As the newly appointed interim CEO for UConn Health, I testified on February 22 before the Connecticut General Assembly’s Appropriations Committee regarding our budget request for the next fiscal year. I highlighted the enormous good that UConn Health does and proudly carries out as a public service mission for our state.

However, I remain troubled and perplexed by the level of misunderstanding and mistaken assumptions that continue to be perpetuated regarding UConn Health, our mission, and our finances.

Bruce Liang MD (Tina Encarnacion/UConn Health photo)

Here are some facts:

For nearly every state agency, the state covers 100% of the cost of employee fringe benefits, including the so-called “legacy” costs, which are the result of the state playing catch-up to fund historical pension and health costs that for years went unfunded. But, unlike other agencies, the state does not fund these costs for UConn Health. Instead, we have had to fund them ourselves (from clinical revenues, research grant awards and student tuition and fees). Fringe is a cost UConn Health doesn’t control with rates we don’t determine.

Because of the exponential growth of these state fringe costs over the last several years, we can no longer afford to cover them for the state, so we are asking the state to continue to take on a greater share of these costs.
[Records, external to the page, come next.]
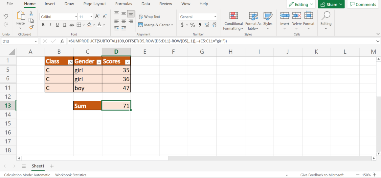381x178 pixels.
Task: Switch to the Page Layout tab
Action: (95, 4)
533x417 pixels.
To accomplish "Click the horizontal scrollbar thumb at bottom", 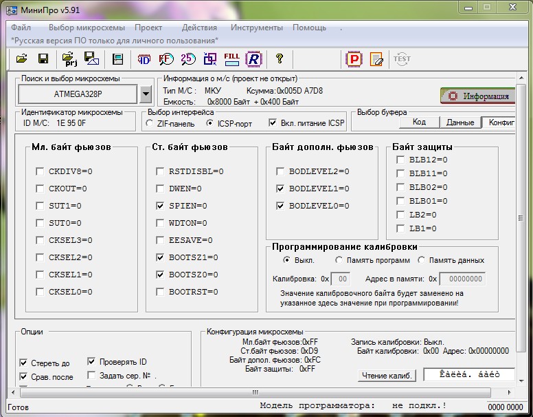I will click(255, 392).
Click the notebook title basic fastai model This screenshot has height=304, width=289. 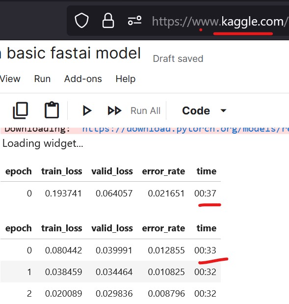click(74, 53)
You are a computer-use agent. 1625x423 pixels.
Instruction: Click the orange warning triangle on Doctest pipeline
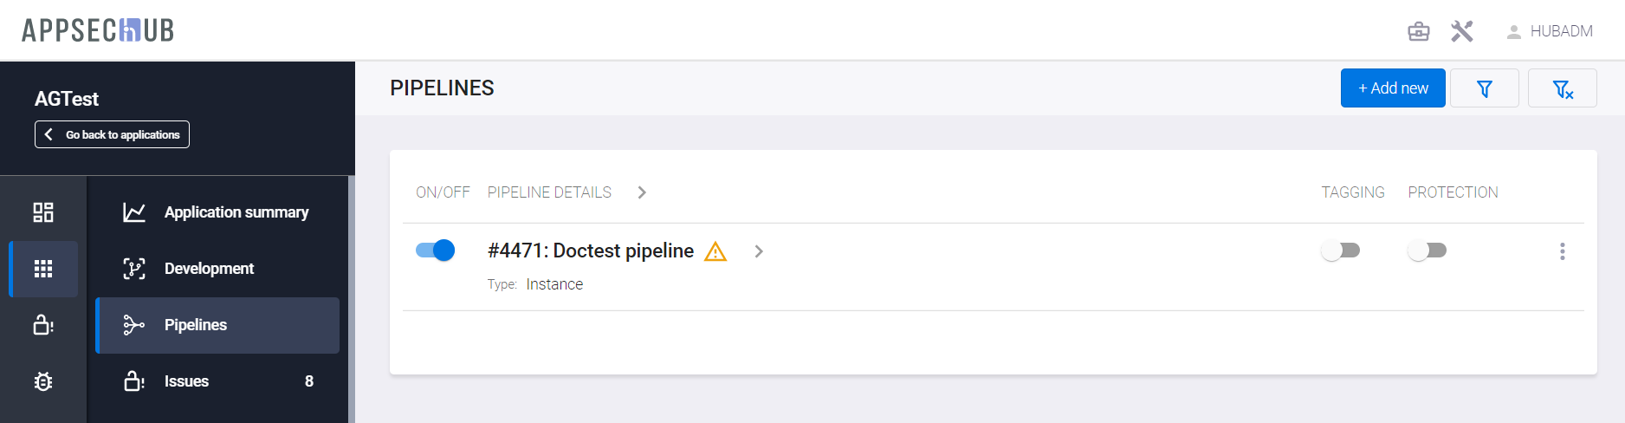click(x=715, y=251)
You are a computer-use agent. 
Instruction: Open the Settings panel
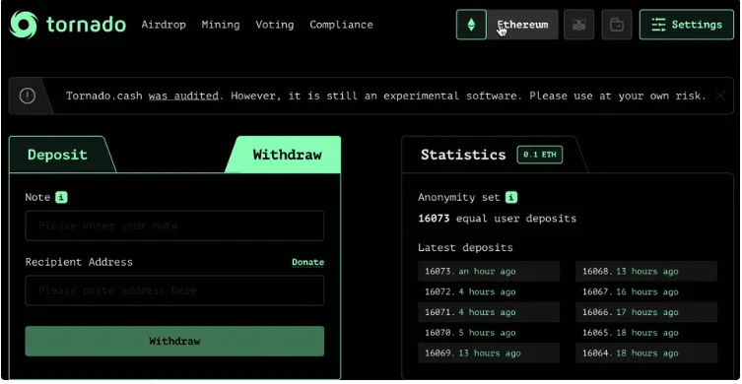pyautogui.click(x=687, y=25)

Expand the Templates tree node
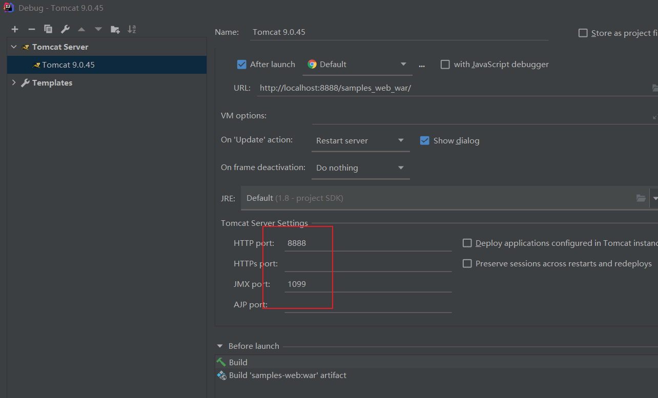[14, 83]
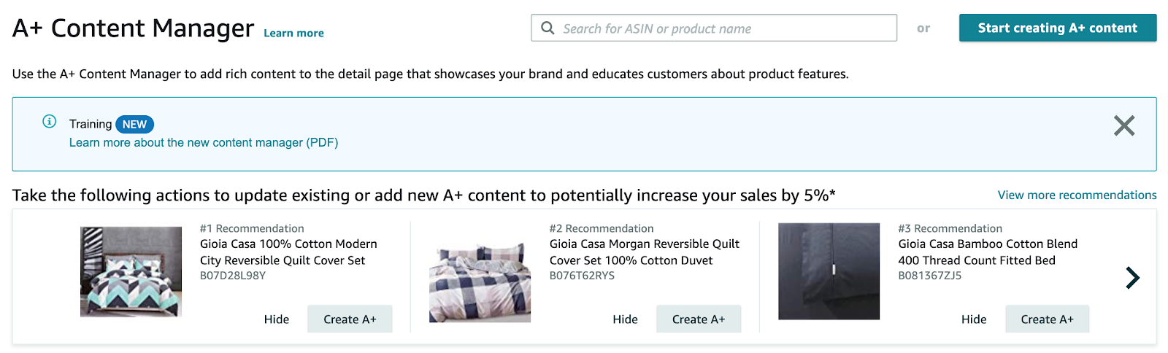Click the training info icon
The image size is (1168, 353).
50,122
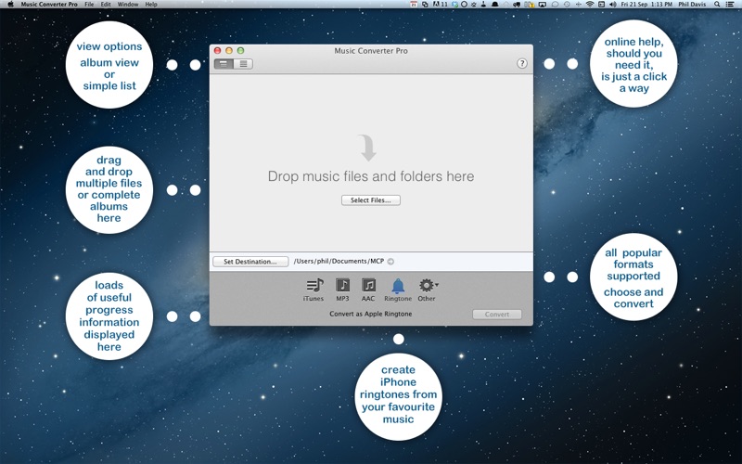Pick the AAC conversion format icon
The width and height of the screenshot is (742, 464).
pyautogui.click(x=368, y=286)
Some would like to portray this as evidence that UConn Health is troubled and that asking the state to fund a greater share of legacy fringe costs (as it does for most every other agency) is akin to seeking a “bailout.” That is an inaccurate, grossly unfair characterization.

Some have even used this as a reason to question the very existence of UConn Health. It should be noted that every state in the nation has a public health system. UConn Health is that system for Connecticut. We are a public agency providing a public service. There is nothing remotely unusual about a state agency seeking support from state government to help fund the costs it faces – especially state-determined costs we don’t control.

As of January, if UConn Health did not have to pay the state’s legacy fringe costs itself, we would have an estimated surplus of $8 million this year, thanks in large part to our expected $689 million in self-generated net patient revenue and successful faculty researchers bringing in competitive grants. And instead of an average employee fringe rate of 65%-70%, it would be 35-40% – much closer to other health systems in the state.

That is how significant the impact of these legacy costs is on UConn Health’s budget.

Also, every hospital and health system needs to have a medical malpractice risk management program. UConn Health had a trust fund set up to help cover expenses associated with malpractice. The state swept $20 million of this fund years ago to help close the state’s budget gap, not associated with UConn Health. We are asking the state to replenish this fund. That is also being portrayed as a “bailout” in some quarters, which it is not.

The best thing we can do to challenge misunderstanding and misinformation about who we are and what we do is to rely on the truth, and on facts, to tell our story.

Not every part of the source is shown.